Frequently Asked Questions
Autonomous vehicles, or self-driving vehicles, are cars that can operate in any situation on roadways without required actions or input by a driver. This is accomplished through technology that allows the car to sense and “see” its environment to make decisions that a human driver is both currently responsible for, and actions that they may not be capable of performing. For example, an autonomous vehicle is able to sense a deer in a forest and prepare to stop, while a human driver would not be able to react until the deer has crossed onto the road.
There are many semi-autonomous features in cars today, such as adaptive cruise control, lane departure assist and warnings, automatic braking, and collision notification. However, these features still require the driver to have continuous input and actions in order for the car operate safely. The ultimate goal, which the example above exhibits, is for vehicles to be fully autonomous—or driverless—to maximize efficiency and save lives that would ultimately be lost due to human error.
Connected vehicles allow cars to "talk to" each other, the roads they use, and even to pedestrians and cyclist who have mobile devices. Using wireless technologies, these communications support a range of applications that focus on safety, mobility and environmental benefits.
Connected vehicles rely on a range of communications systems including dedicated short-range communications (DSRC), global navigation satellite systems (GNSS), cellular technology, and even satellite radio. DSRC was designed for a vehicular environment and includes the security, privacy and performance features necessary to support this environment.
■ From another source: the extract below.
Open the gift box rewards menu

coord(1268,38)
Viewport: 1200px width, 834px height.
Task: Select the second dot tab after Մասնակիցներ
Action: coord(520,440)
Additionally, many vehicles today are already "connected" through cellular technology.
Connected vehicles have the ability to continually transmit vehicle position, direction, and speed. These communications will enable safety functions, such as collision avoidance and work zone warnings, as well as applications to improve mobility and the environment, such as providing optimal travel speeds to make the green lights ahead. Connected vehicles will also be able to serve as data collectors and anonymously transmit traffic and road condition information to support roadway operations.
According to United States Department of Transportation (USDOT), it is anticipated that further deployment of connected vehicle technologies will occur over the next 20-years as existing infrastructure systems are replaced or upgraded. It is anticipated that by 2040, 80 percent of the intersections in the United States will be transmitting information to vehicles, while it is estimated that 90 percent of light vehicles will be sharing information with the roads they use.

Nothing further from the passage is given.